Inform patients of the signs and symptoms of hepatotoxicity. Advise patients to contact their healthcare provider immediately for signs or symptoms of hepatotoxicity [see Warnings and Precautions (5.11)].

Major Adverse Cardiovascular Events

Advise patients receiving INLYTA in combination with avelumab to contact their healthcare provider immediately for signs or symptoms of cardiovascular events including but not limited to new or worsening chest discomfort, dyspnea, or peripheral edema [see Warnings and Precautions (5.13)].

Embryo-Fetal Toxicity

Advise females to inform their healthcare provider if they are pregnant or become pregnant. Inform female patients of the risk to a fetus and potential loss of the pregnancy [see Use in Specific Populations (8.1)].

Advise females of reproductive potential to use effective contraception during treatment with INLYTA and for 1 week after the last dose.

Advise male patients with female partners of reproductive potential to use effective contraception during treatment and for 1 week following the last dose [see Warnings and Precautions (5.14) and Use in Specific Populations (8.3)].

When INLYTA is used in combination with avelumab or pembrolizumab, refer to the full prescribing information of avelumab or pembrolizumab for pregnancy and contraception information.

Lactation

Advise patients not to breastfeed while taking INLYTA and for 2 weeks after receiving the last dose [see Use in Specific Populations (8.2)].

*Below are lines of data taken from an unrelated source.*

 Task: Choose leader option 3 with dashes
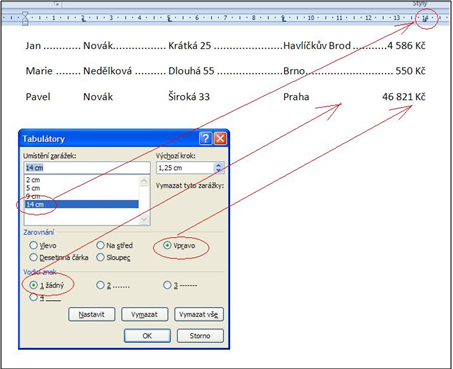click(167, 285)
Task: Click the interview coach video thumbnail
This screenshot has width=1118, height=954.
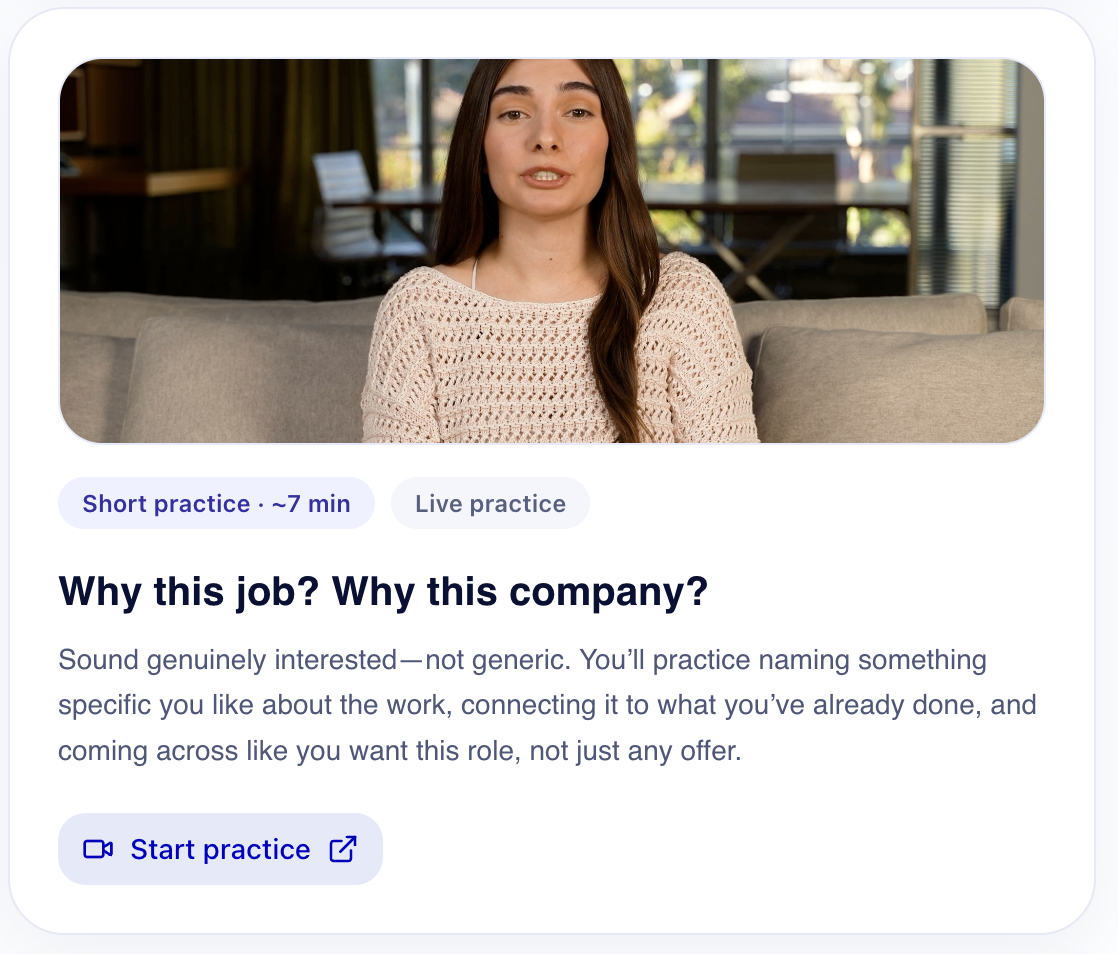Action: 552,251
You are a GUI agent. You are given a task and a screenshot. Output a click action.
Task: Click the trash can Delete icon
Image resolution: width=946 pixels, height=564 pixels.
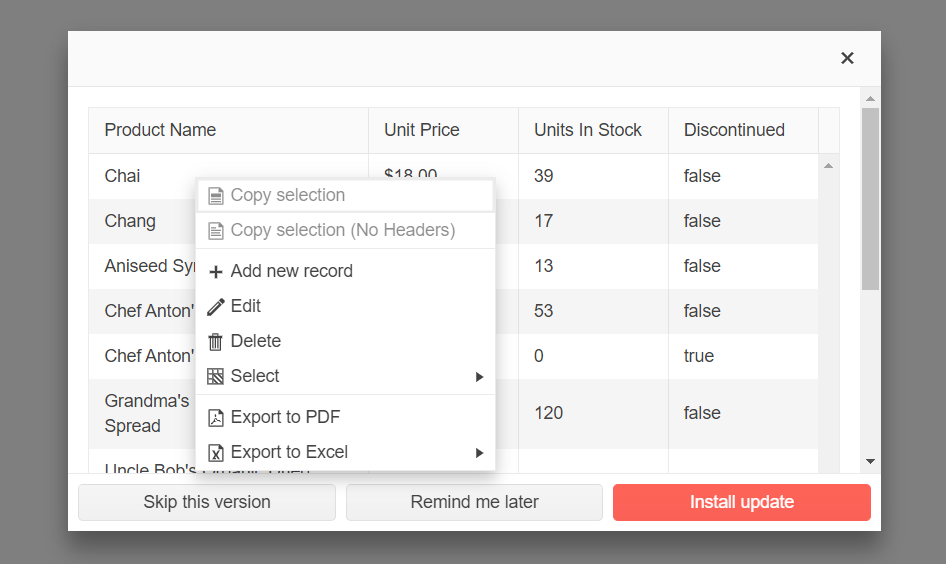(x=215, y=342)
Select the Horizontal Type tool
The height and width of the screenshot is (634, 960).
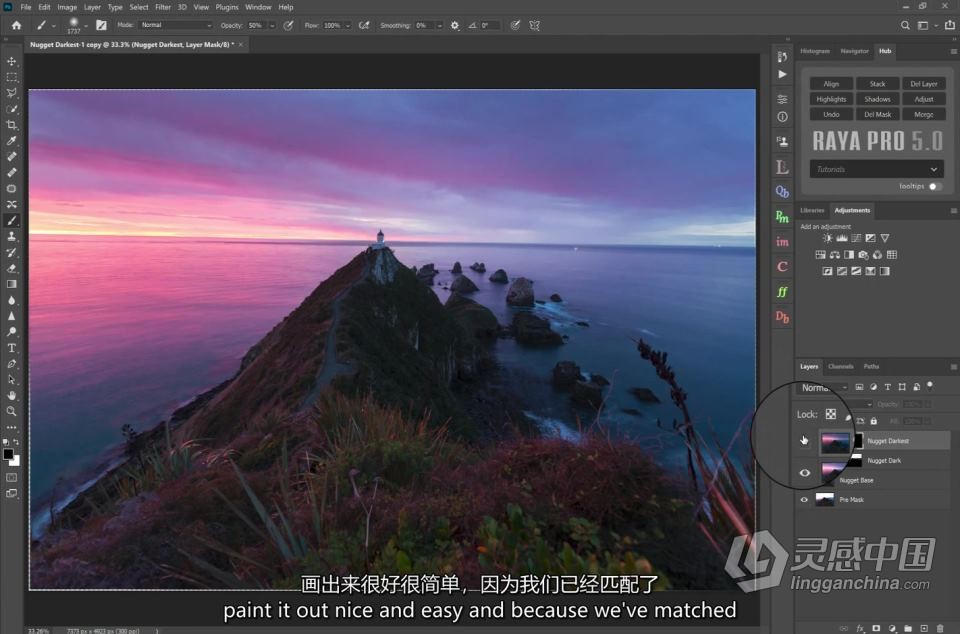click(x=12, y=348)
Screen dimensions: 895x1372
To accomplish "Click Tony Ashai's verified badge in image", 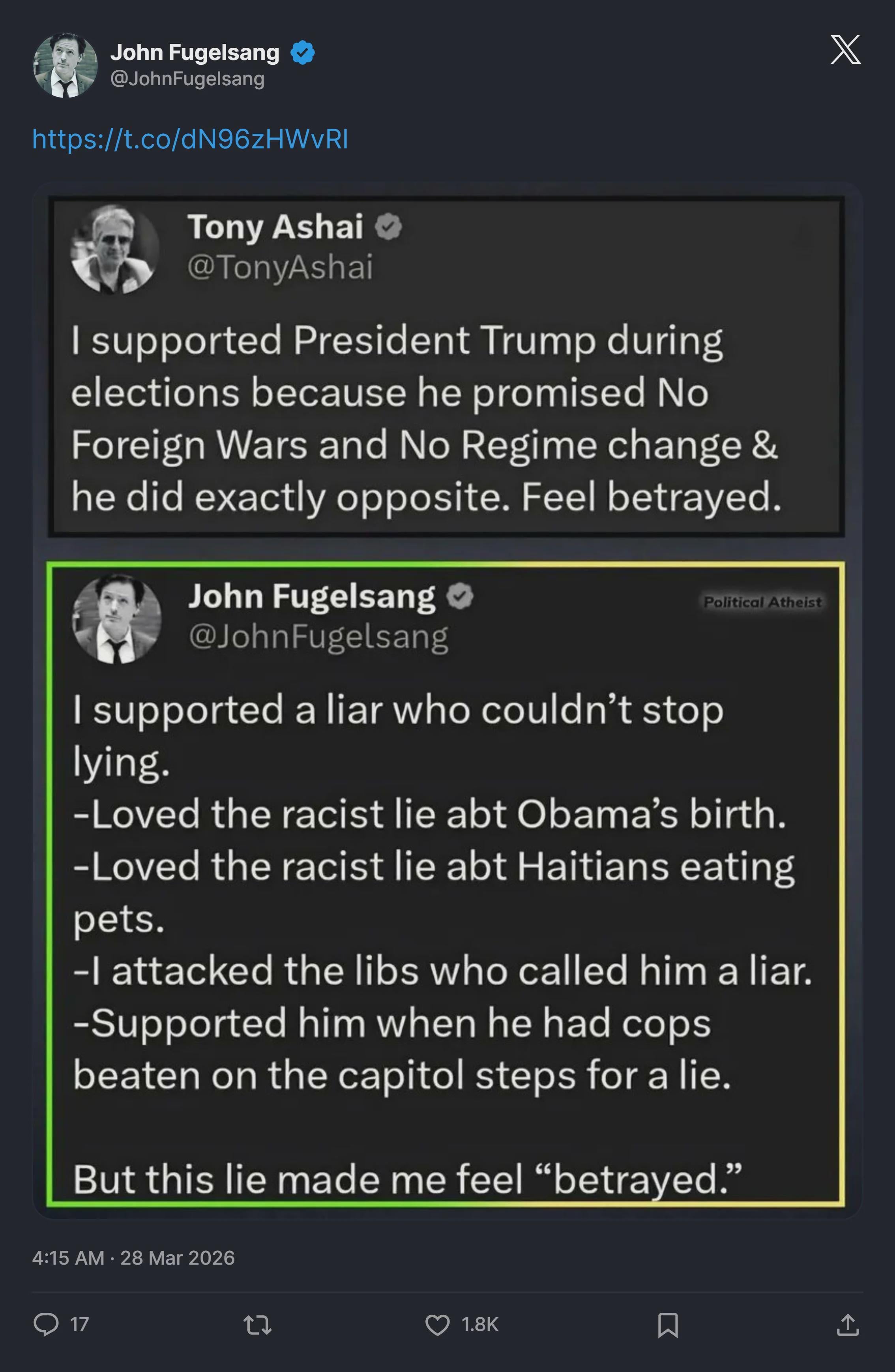I will coord(388,227).
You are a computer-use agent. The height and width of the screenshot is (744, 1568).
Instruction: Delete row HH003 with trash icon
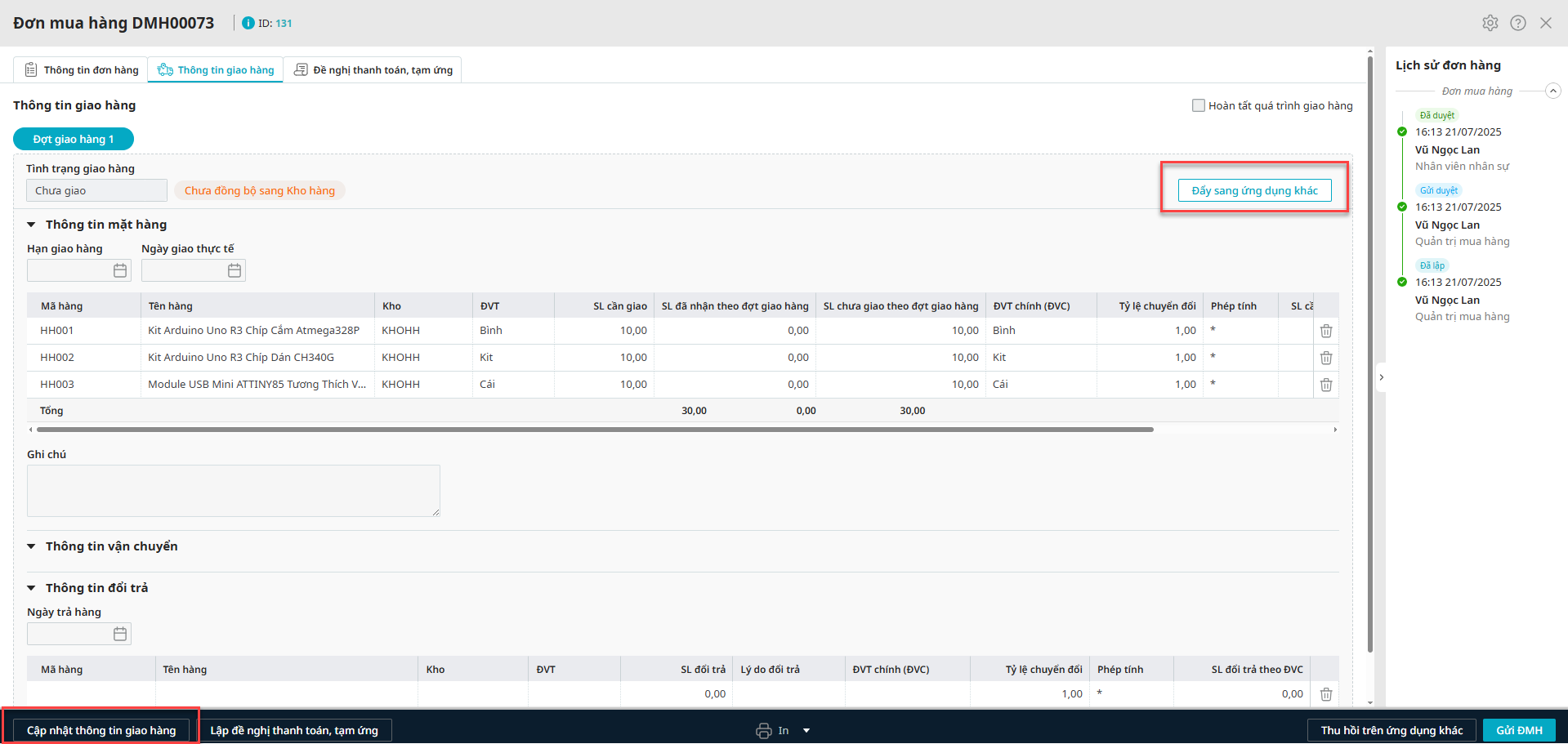tap(1326, 385)
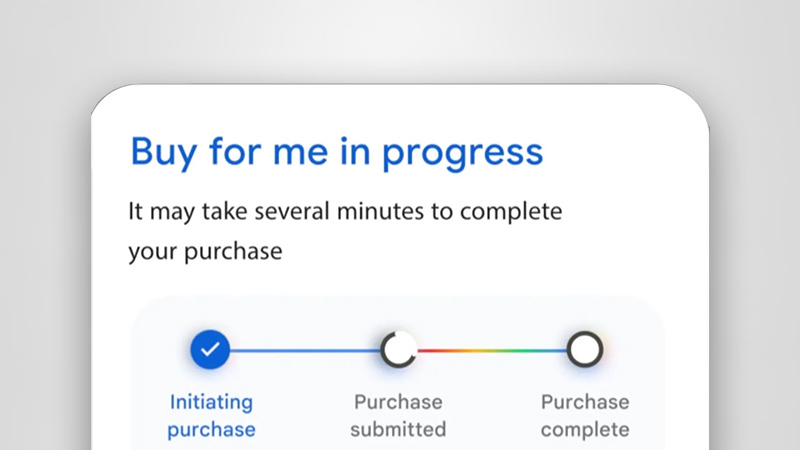Click the Buy for me in progress heading
Image resolution: width=800 pixels, height=450 pixels.
point(337,153)
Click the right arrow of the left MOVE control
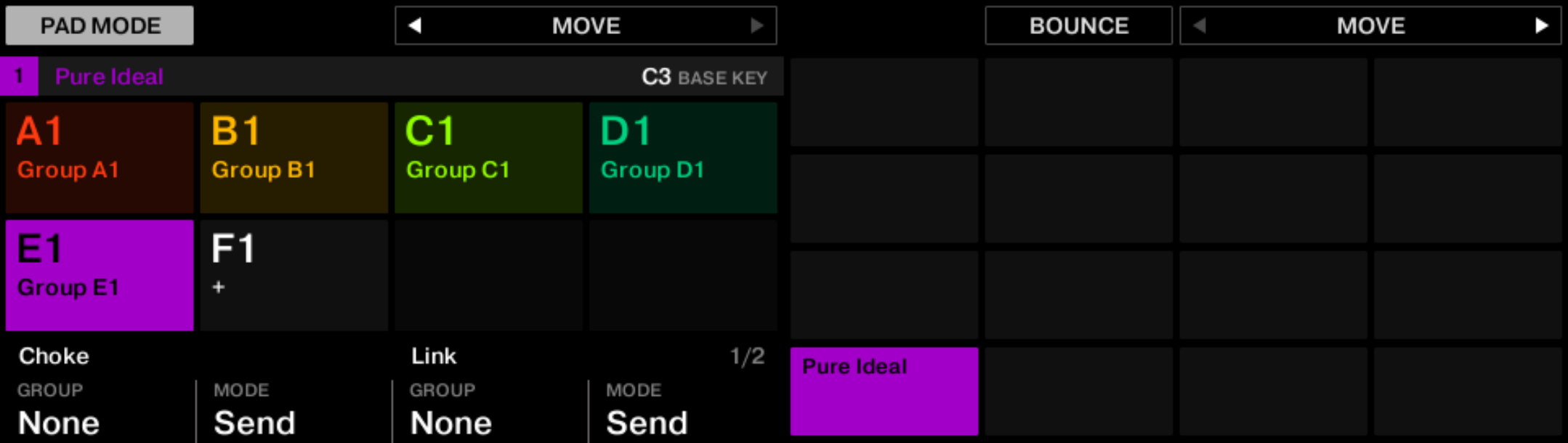Image resolution: width=1568 pixels, height=443 pixels. (x=759, y=25)
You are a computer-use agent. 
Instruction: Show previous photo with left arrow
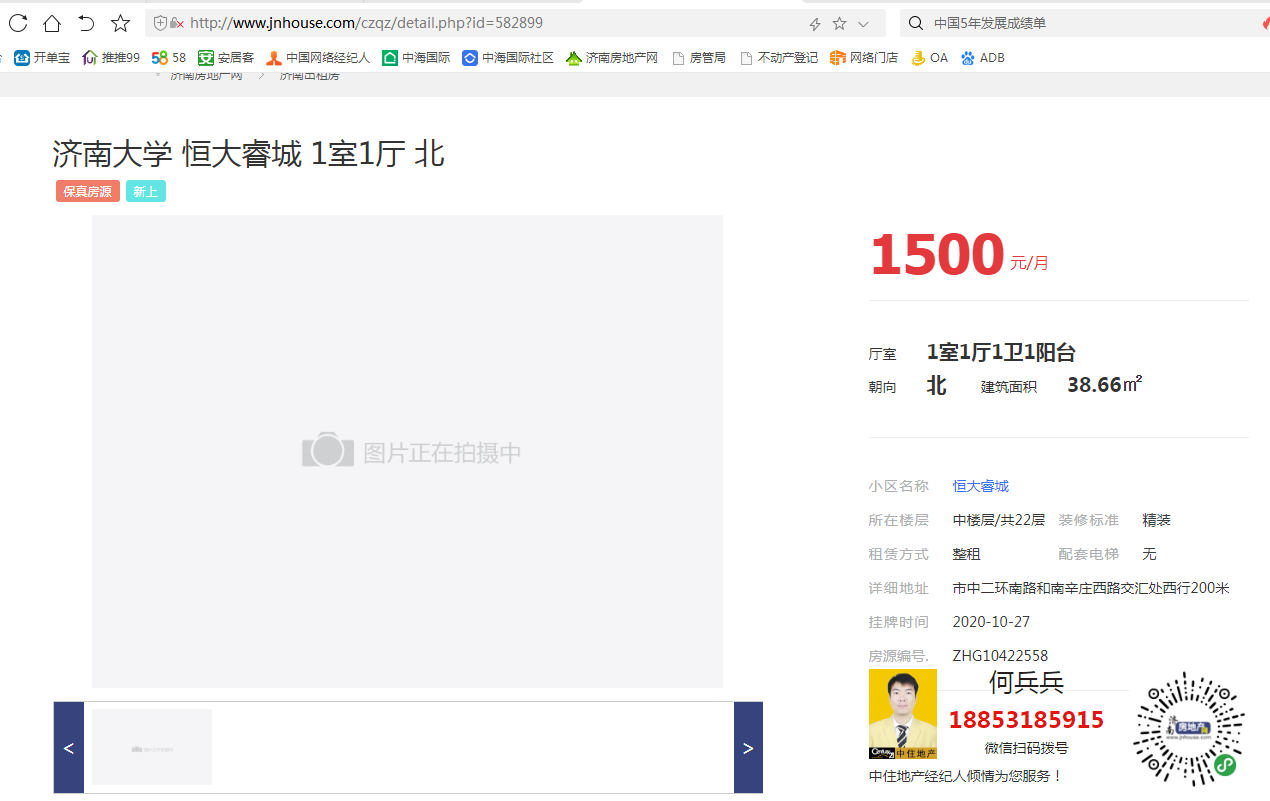[x=68, y=748]
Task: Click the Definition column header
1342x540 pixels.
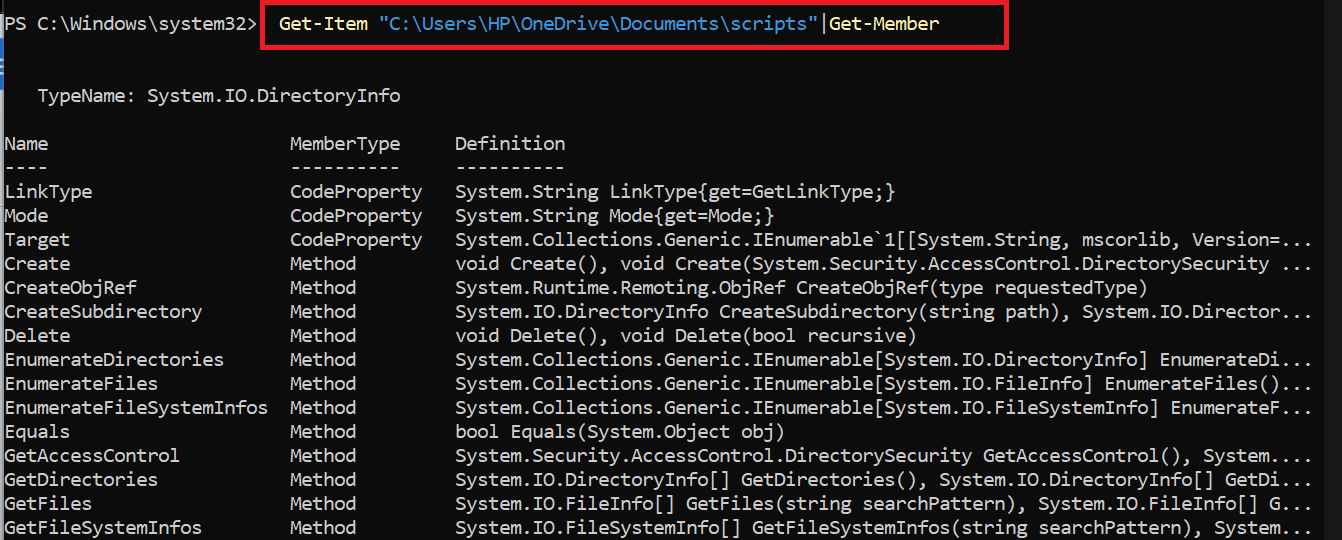Action: point(509,144)
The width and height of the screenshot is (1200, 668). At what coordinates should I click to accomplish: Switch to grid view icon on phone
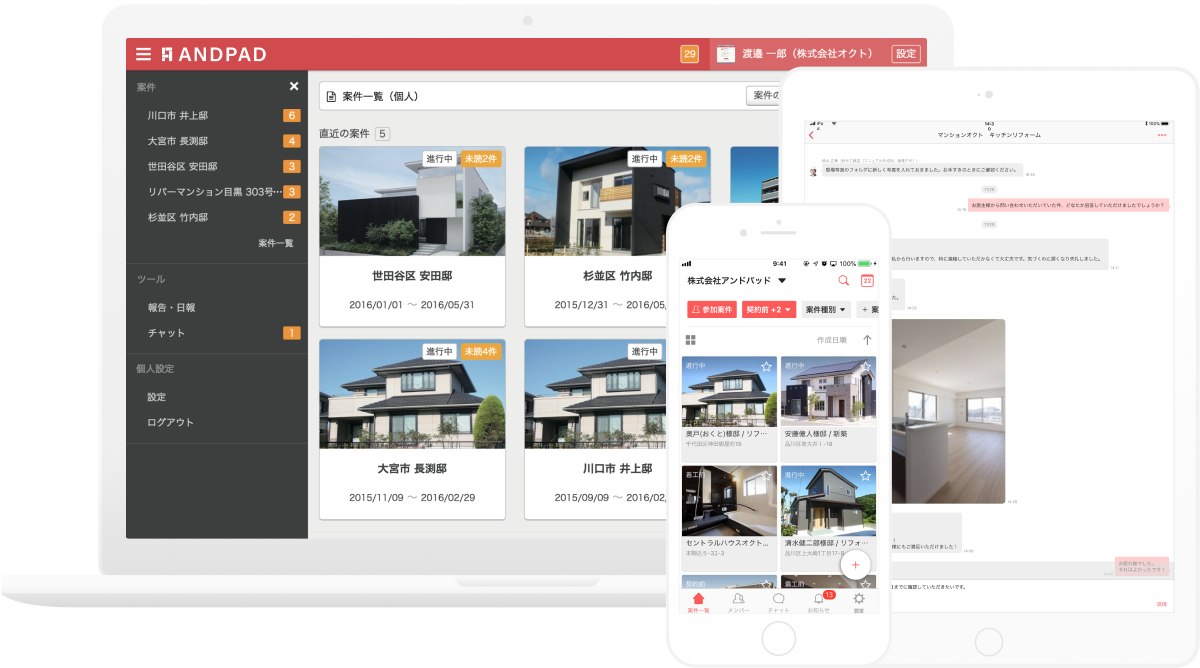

When INLYTA is used in combination with avelumab or pembrolizumab, refer to the full prescribing information of avelumab or pembrolizumab for lactation information.

Infertility

Advise males and females of reproductive potential that INLYTA may impair fertility [see Use in Specific Populations (8.3)].

Concomitant Medications

Advise patients to inform their doctor of all concomitant medications, vitamins, or dietary and herbal supplements.